MaterializeInc / materialize

The data warehouse for operational workloads.
https://materialize.com
Other
5.67k stars 458 forks source link

Concurrent dataflow submission #318

Open frankmcsherry opened 4 years ago

frankmcsherry commented 4 years ago

At the moment we have the ability for DataflowCommand::CreateDataflows to contain multiple dataflow definitions, used at the moment only for installing multiple sources in the same instruction.

It is reasonable to want to support multiple dataflows in the same atomic instruction, so that users can avoid unwanted interleavings that could result from using the same names (because afaik randoms can just drop and re-install each others' views). In this case, it is reasonable to think of the semantics as being the sequential installation of each of the views.

It is less reasonable, but way more awesome, to adopt an extended semantics in which all views are immediately available for use, and their resulting contents are then the repeated application of the supplied rules. The only case in which this is different is when one view definition has a Get for another view that is not defined strictly before it (so, either itself, or a subsequent view). In this case we would effect recursive computation.

The extended semantics strictly generalize the sequential semantics (in which view definitions should not reference views that do not exist, nor overwrite an existing view without an explicit DROP). At the same time, I figured someone might get cranky if I just went and added recursive queries to our execution environment without telling anyone.

cc @jamii

benesch commented 4 years ago

I would be the opposite of cranky if you added that! Although I do think that there are perhaps two actionable items here that could be tracked separately: DDL transactions and recursive queries. For DDL transactions we’d need to go one step further and bundle together arbitrary sequences of creates and drops.

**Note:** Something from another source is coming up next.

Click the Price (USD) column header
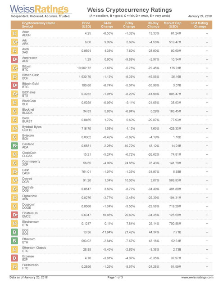This screenshot has height=288, width=223. pos(86,25)
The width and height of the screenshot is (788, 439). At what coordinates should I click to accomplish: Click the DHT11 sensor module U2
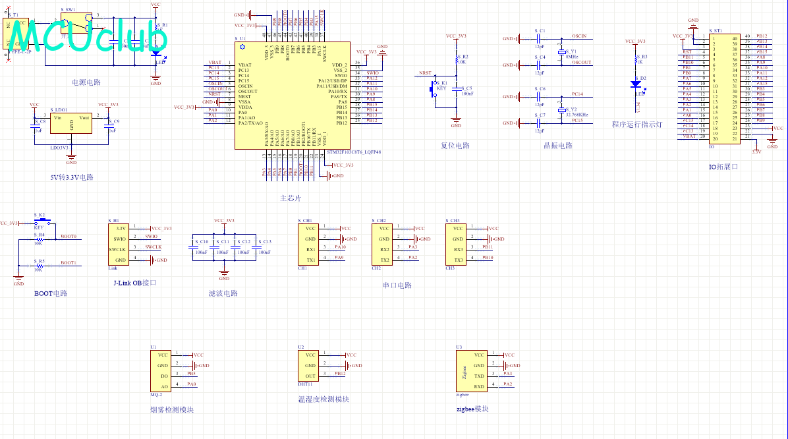308,366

frankmcsherry commented 4 years ago

In further discussion, an important semantic difference was observed!

Creating multiple dataflows should result in several independent dataflows that can each be independently dropped. The necessary concept for recursion would be a single dataflow that publishes multiple views, but which are collectively fate-shared wrt dropping.

benesch commented 3 years ago

I'm going to merge #3794 into this issue, because they are essentially the same. More design work is required, but the concrete design that's been kicking around for a while is something like this:

BEGIN;
CREATE SOURCE foo FROM kafka;
CREATE MATERIALIZED VIEW bar AS SELECT .. FROM foo;
CREATE MATERIALIZED VIEW quux AS SELECT .. FROM foo;
COMMIT;

A simpler idea that's been proposed is something like:

CREATE SOURCE foo FROM kafka;
CREATE VIEW bar AS SELECT .. FROM foo;
CREATE VIEW quux AS SELECT .. FROM foo;
CREATE INDEXES
    DEFAULT INDEX ON bar,
    DEFAULT INDEX ON quux

where that CREATE INDEXES command atomically creates the necessary dataflows but does not require the complications of supporting SQL's interactive transactions.